Auditor-General of Ghana
- Incumbent
- Assumed office September 2021
- Appointed by: Nana Akufo-Addo
- Preceded by: Daniel Yaw Domelevo

Personal details
- Education: University of Ghana Business School
- Occupation: Chartered accountant

= Johnson Akuamoah Asiedu =

Ghanaian accountant and Auditor-General of Ghana

Johnson Akuamoah Asiedu is a Ghanaian accountant who currently serves as Auditor-General of Ghana. He was appointed by Nana Akufo-Addo in 2021 to replace Daniel Yaw Domelevo.

== Education ==
Asiedu holds a Bachelor of Science degree in Business Administration (Accounting) from the University of Ghana, Legon. He also holds a Masters in Business Administration in Strategic Management from the Paris Graduate School of Management. He is a chartered accountant and is a member of the Institute of Chartered Accountants (Ghana) and the Institute of Internal Auditors.

== Career ==

=== Auditor-General of Ghana ===
In July 2020, Aseidu assumed the position of acting Auditor-General of Ghana after his boss Daniel Yaw Domelevo was asked to go on accumulated leave of 167 working days.
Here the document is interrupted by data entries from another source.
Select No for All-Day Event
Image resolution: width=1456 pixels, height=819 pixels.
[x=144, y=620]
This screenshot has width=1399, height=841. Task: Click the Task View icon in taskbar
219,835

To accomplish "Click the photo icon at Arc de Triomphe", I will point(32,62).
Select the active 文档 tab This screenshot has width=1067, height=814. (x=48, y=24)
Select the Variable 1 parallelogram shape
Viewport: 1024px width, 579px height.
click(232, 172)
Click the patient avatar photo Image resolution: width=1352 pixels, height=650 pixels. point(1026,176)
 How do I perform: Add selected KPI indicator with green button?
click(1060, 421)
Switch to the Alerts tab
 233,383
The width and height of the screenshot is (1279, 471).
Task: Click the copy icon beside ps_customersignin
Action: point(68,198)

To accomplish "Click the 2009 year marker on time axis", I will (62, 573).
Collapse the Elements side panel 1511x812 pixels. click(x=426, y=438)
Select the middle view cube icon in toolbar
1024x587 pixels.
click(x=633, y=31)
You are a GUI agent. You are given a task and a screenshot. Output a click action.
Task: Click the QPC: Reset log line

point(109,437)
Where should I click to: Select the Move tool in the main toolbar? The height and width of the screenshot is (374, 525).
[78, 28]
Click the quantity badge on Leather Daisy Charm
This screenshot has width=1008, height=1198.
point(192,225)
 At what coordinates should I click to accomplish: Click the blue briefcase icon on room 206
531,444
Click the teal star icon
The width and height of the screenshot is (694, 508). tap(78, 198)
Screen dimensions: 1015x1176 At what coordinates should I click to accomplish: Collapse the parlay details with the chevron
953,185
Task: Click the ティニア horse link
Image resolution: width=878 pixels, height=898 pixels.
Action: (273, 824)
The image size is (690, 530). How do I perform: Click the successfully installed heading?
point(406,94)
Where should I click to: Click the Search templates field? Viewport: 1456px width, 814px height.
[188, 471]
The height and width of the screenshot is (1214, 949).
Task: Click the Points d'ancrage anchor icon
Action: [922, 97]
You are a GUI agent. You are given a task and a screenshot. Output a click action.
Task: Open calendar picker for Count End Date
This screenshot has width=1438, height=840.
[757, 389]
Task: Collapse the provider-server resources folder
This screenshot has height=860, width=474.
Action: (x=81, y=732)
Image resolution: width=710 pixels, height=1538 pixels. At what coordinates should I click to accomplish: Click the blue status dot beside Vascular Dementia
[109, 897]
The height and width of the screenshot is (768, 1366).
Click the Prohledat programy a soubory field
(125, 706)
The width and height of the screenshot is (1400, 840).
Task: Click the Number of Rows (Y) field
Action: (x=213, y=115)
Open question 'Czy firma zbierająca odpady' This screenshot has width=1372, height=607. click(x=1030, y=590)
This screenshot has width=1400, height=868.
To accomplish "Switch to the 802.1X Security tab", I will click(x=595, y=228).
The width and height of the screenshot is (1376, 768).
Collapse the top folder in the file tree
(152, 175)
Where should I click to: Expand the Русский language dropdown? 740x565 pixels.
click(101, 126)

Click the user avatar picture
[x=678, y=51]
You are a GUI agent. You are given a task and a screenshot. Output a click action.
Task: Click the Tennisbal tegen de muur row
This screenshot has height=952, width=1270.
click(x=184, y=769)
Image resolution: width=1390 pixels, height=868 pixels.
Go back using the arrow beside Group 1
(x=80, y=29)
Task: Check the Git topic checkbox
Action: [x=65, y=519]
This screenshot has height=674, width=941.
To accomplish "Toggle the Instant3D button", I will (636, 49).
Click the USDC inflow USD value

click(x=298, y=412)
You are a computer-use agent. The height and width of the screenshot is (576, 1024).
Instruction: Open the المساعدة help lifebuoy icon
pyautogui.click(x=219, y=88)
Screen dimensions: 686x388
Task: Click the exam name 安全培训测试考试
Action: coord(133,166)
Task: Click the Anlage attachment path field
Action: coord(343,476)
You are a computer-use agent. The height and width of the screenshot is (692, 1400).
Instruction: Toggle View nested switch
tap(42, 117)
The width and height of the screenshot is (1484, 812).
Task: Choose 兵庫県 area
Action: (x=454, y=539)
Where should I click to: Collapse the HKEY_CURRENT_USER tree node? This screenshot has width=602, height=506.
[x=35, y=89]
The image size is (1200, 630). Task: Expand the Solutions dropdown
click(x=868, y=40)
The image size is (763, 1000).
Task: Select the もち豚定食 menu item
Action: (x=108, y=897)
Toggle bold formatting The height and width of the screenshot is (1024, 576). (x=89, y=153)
He continued in that role also from March 2021 following a controversial retirement of Domelevo till his elevation to Auditor-General of Ghana. In September 2021, Asiedu was appointed by President Nana Akufo-Addo to serve as Auditor-General of Ghana with effect from 27 August 2021.

== Personal life ==
Asiedu is a Christian and enjoys preaching the gospel.